16 июля 2014 г. Соединенные Штаты усилили санкции против финансового, оборонного и энергетического секторов российской экономики. Было неясно, присоединятся ли к ним европейцы, которые могли бы понести экономические потери. Однако на следующий день, 17 июля, мир был шокирован, узнав, что сепаратисты, скорее всего, считая, что они целятся в украинский военный самолет, и используя ракету «земля-воздух» российского производства, сбили в небе над Восточной Украиной малазийский пассажирский лайнер. Все 298 пассажиров на его борту погибли. Две трети из них составляли голландцы. Европейцы присоединились к новым санкциям. По словам министра финансов правительства Обамы Джека Лью, санкции стали «важнейшим элементом международной реакции мирового сообщества на агрессивные действия России на Украине»[90].
Война идет до сих пор. Она унесла по меньшей мере 14 000 жизней и продолжает расширять раскол между Россией и Украиной и между Россией и Западом.
Один пакет санкций был принят против конкретных лиц и организаций, которые считались или близкими к Путину, или активно действовавшими на Украине. Второй пакет ограничивал доступ России к международной финансовой системе, ее возможность занимать деньги на международных финансовых рынках и одновременно блокировал иностранные инвестиции в Россию. Он вынуждал иностранные банки очень осмотрительно подходить к ведению бизнеса с Россией из опасения нарушить санкции или непреднамеренно не выполнить правила соответствия, оказавшись под угрозой наложения многомиллиардных штрафов и публичного осуждения. Такие санкции зависели от нахождения Соединенных Штатов в центре мировой финансовой системы и глобальной зависимости от системы долларовых платежей, которые проходили через Нью-Йорк.
Однако существует риск того, что командные позиции Соединенных Штатов – вытекающие из их рынков капитала и доллара – могут со временем быть подорваны из-за чрезмерной зависимости от финансовых санкций, потому что страны будут искать альтернативу. Через два года после введения финансовых санкций против России сам министр финансов США Джек Лью предупредил: «Чем больше мы обуславливаем использование доллара и нашей финансовой системы приверженностью американской внешней политике, тем сильнее риск миграции к другим валютам и другим финансовым системам в среднесрочной перспективе. Такие результаты не отвечают интересам Соединенных Штатов»[91].
Третий пакет санкций был направлен на ограничение энергетической мощи России. Было предложено наложить санкции таким образом, чтобы не сократить объемы добываемой Россией нефти, из опасений, что в результате могут вырасти цены в момент, когда баррель стоил около 100 долл. Вместо этого санкции были нацелены на новые границы и зоны роста, развитие которых, как считалось, требовало применения западных технологий и участия западных партнеров.

┄┄┄┄┄┄┄┄┄┄┄┄┄┄┄┄┄┄┄┄

[Изучите материал]
1. Воспроизведите дословно фрагмент отрывка о санкциях против России, начинающийся словами «Третий пакет санкций» и заканчивающийся словами «участия западных партнеров.».
2. Ответьте на вопросы по отрывку о санкциях против России.
(a) Сколько пассажиров погибло на борту сбитого малазийского лайнера?
(b) Через какой город проходили долларовые платежи?
(c) Сколько стоил баррель нефти, когда обсуждался третий пакет санкций?
3. Определите, соответствует ли каждое утверждение отрывку о санкциях против России. Ответьте «да» или «нет» и приведите решающие слова отрывка.
(a) Большинство погибших пассажиров лайнера были голландцами.
(b) Третий пакет санкций должен был сократить объемы добываемой Россией нефти.
(c) Джек Лью предупреждал о риске перехода к другим валютам.
Материал далее взят из другого источника.

[Данные]
┄┄┄┄┄┄┄┄┄┄┄┄┄┄┄┄┄┄┄┄

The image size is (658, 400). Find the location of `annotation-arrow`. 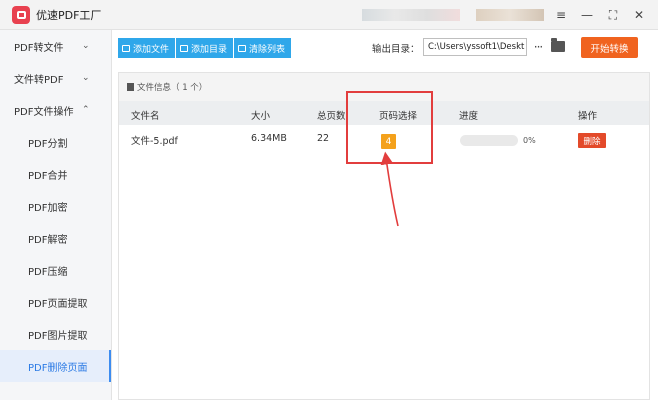

annotation-arrow is located at coordinates (390, 189).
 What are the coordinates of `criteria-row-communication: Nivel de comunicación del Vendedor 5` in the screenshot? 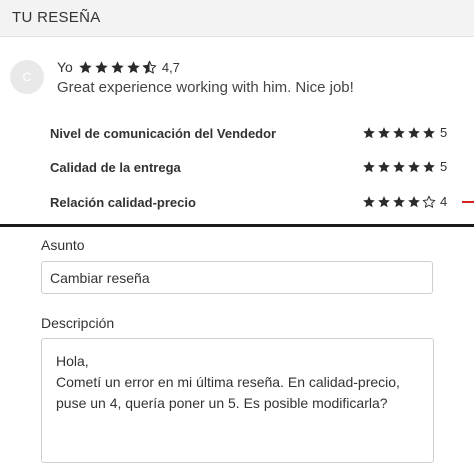 It's located at (252, 134).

┄┄┄┄┄┄┄┄┄┄┄┄┄┄┄┄┄┄┄┄

[Ответы к заданиям]
1.
Третий пакет санкций был направлен на ограничение энергетической мощи России. Было предложено наложить санкции таким образом, чтобы не сократить объемы добываемой Россией нефти, из опасений, что в результате могут вырасти цены в момент, когда баррель стоил около 100 долл. Вместо этого санкции были нацелены на новые границы и зоны роста, развитие которых, как считалось, требовало применения западных технологий и участия западных партнеров.

2.
(a) 298.
(b) Через Нью-Йорк.
(c) Около 100 долл.

3.
(a) Да: «Две трети из них составляли голландцы.»
(b) Нет: «Было предложено наложить санкции таким образом, чтобы не сократить объемы добываемой Россией нефти».
(c) Да: «тем сильнее риск миграции к другим валютам и другим финансовым системам в среднесрочной перспективе».